BEGIN

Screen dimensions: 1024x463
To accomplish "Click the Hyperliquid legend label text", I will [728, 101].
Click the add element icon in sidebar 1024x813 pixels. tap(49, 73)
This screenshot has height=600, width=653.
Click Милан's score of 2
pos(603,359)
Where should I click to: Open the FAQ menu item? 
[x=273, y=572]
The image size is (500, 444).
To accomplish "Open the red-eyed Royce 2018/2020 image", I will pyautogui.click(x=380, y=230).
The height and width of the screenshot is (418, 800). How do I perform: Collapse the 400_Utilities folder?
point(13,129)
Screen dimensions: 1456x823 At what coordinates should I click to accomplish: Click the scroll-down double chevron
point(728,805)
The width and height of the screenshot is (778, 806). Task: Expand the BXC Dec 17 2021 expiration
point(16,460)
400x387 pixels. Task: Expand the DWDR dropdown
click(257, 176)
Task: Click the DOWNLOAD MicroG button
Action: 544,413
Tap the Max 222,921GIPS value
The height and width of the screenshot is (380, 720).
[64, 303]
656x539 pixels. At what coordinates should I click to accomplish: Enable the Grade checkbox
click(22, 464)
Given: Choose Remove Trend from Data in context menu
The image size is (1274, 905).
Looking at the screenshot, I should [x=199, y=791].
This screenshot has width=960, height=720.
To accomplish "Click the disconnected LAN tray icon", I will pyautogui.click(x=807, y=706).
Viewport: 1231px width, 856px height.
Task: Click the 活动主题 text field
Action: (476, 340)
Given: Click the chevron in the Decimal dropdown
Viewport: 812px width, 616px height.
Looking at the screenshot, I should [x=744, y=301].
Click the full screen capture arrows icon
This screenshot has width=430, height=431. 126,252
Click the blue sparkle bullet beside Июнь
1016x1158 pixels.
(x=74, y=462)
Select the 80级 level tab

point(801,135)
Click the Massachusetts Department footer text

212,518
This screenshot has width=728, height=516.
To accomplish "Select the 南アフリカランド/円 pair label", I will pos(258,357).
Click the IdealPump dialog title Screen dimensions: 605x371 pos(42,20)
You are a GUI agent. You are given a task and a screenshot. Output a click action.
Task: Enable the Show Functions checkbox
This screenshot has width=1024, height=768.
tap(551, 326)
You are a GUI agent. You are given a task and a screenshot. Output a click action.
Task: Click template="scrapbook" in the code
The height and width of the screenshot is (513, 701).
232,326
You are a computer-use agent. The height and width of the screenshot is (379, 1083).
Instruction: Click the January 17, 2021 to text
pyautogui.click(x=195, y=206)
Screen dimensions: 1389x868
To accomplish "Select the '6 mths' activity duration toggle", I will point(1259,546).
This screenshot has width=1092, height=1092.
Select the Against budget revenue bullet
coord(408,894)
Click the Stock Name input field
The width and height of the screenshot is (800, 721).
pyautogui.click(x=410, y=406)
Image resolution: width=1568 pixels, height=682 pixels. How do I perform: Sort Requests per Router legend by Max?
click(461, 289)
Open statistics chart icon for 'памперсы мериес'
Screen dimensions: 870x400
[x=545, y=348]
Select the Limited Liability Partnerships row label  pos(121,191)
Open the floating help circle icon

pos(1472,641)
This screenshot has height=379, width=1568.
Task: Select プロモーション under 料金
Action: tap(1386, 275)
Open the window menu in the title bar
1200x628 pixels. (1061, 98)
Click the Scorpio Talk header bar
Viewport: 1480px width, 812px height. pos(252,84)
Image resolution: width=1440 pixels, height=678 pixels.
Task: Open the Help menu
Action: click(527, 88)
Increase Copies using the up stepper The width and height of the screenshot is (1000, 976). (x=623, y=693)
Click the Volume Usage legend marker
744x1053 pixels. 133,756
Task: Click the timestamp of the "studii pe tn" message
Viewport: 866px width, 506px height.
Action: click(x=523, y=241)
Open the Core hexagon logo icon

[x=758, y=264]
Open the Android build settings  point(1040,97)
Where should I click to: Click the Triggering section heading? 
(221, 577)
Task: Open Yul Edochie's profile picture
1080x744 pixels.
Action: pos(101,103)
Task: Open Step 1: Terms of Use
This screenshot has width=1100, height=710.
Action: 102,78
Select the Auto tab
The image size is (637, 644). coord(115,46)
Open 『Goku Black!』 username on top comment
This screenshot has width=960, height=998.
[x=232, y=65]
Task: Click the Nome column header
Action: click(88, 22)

END

Each record must be transcribed word for word.

*Exercise result*:
Screen dimensions: 1024x463
To accomplish "Click the Hyperliquid legend label text", I will [728, 101].
Click the add element icon in sidebar 1024x813 pixels. tap(49, 73)
This screenshot has height=600, width=653.
Click Милан's score of 2
pos(603,359)
Where should I click to: Open the FAQ menu item? 
[x=273, y=572]
The image size is (500, 444).
To accomplish "Open the red-eyed Royce 2018/2020 image", I will pyautogui.click(x=380, y=230).
The height and width of the screenshot is (418, 800). How do I perform: Collapse the 400_Utilities folder?
point(13,129)
Screen dimensions: 1456x823 At what coordinates should I click to accomplish: Click the scroll-down double chevron
point(728,805)
The width and height of the screenshot is (778, 806). Task: Expand the BXC Dec 17 2021 expiration
point(16,460)
400x387 pixels. Task: Expand the DWDR dropdown
click(257, 176)
Task: Click the DOWNLOAD MicroG button
Action: 544,413
Tap the Max 222,921GIPS value
The height and width of the screenshot is (380, 720).
[64, 303]
656x539 pixels. At what coordinates should I click to accomplish: Enable the Grade checkbox
click(22, 464)
Given: Choose Remove Trend from Data in context menu
The image size is (1274, 905).
Looking at the screenshot, I should [x=199, y=791].
This screenshot has width=960, height=720.
To accomplish "Click the disconnected LAN tray icon", I will pyautogui.click(x=807, y=706).
Viewport: 1231px width, 856px height.
Task: Click the 活动主题 text field
Action: (476, 340)
Given: Click the chevron in the Decimal dropdown
Viewport: 812px width, 616px height.
Looking at the screenshot, I should [x=744, y=301].
Click the full screen capture arrows icon
This screenshot has width=430, height=431. 126,252
Click the blue sparkle bullet beside Июнь
1016x1158 pixels.
(x=74, y=462)
Select the 80级 level tab

point(801,135)
Click the Massachusetts Department footer text

212,518
This screenshot has width=728, height=516.
To accomplish "Select the 南アフリカランド/円 pair label", I will pos(258,357).
Click the IdealPump dialog title Screen dimensions: 605x371 pos(42,20)
You are a GUI agent. You are given a task and a screenshot. Output a click action.
Task: Enable the Show Functions checkbox
This screenshot has width=1024, height=768.
tap(551, 326)
You are a GUI agent. You are given a task and a screenshot. Output a click action.
Task: Click template="scrapbook" in the code
The height and width of the screenshot is (513, 701).
232,326
You are a computer-use agent. The height and width of the screenshot is (379, 1083).
Instruction: Click the January 17, 2021 to text
pyautogui.click(x=195, y=206)
Screen dimensions: 1389x868
To accomplish "Select the '6 mths' activity duration toggle", I will point(1259,546).
This screenshot has width=1092, height=1092.
Select the Against budget revenue bullet
coord(408,894)
Click the Stock Name input field
The width and height of the screenshot is (800, 721).
pyautogui.click(x=410, y=406)
Image resolution: width=1568 pixels, height=682 pixels. How do I perform: Sort Requests per Router legend by Max?
click(461, 289)
Open statistics chart icon for 'памперсы мериес'
Screen dimensions: 870x400
[x=545, y=348]
Select the Limited Liability Partnerships row label  pos(121,191)
Open the floating help circle icon

pos(1472,641)
This screenshot has height=379, width=1568.
Task: Select プロモーション under 料金
Action: tap(1386, 275)
Open the window menu in the title bar
1200x628 pixels. (1061, 98)
Click the Scorpio Talk header bar
Viewport: 1480px width, 812px height. pos(252,84)
Image resolution: width=1440 pixels, height=678 pixels.
Task: Open the Help menu
Action: click(527, 88)
Increase Copies using the up stepper The width and height of the screenshot is (1000, 976). (x=623, y=693)
Click the Volume Usage legend marker
744x1053 pixels. 133,756
Task: Click the timestamp of the "studii pe tn" message
Viewport: 866px width, 506px height.
Action: click(x=523, y=241)
Open the Core hexagon logo icon

[x=758, y=264]
Open the Android build settings  point(1040,97)
Where should I click to: Click the Triggering section heading? 
(221, 577)
Task: Open Yul Edochie's profile picture
1080x744 pixels.
Action: pos(101,103)
Task: Open Step 1: Terms of Use
This screenshot has width=1100, height=710.
Action: 102,78
Select the Auto tab
The image size is (637, 644). coord(115,46)
Open 『Goku Black!』 username on top comment
This screenshot has width=960, height=998.
[x=232, y=65]
Task: Click the Nome column header
Action: click(88, 22)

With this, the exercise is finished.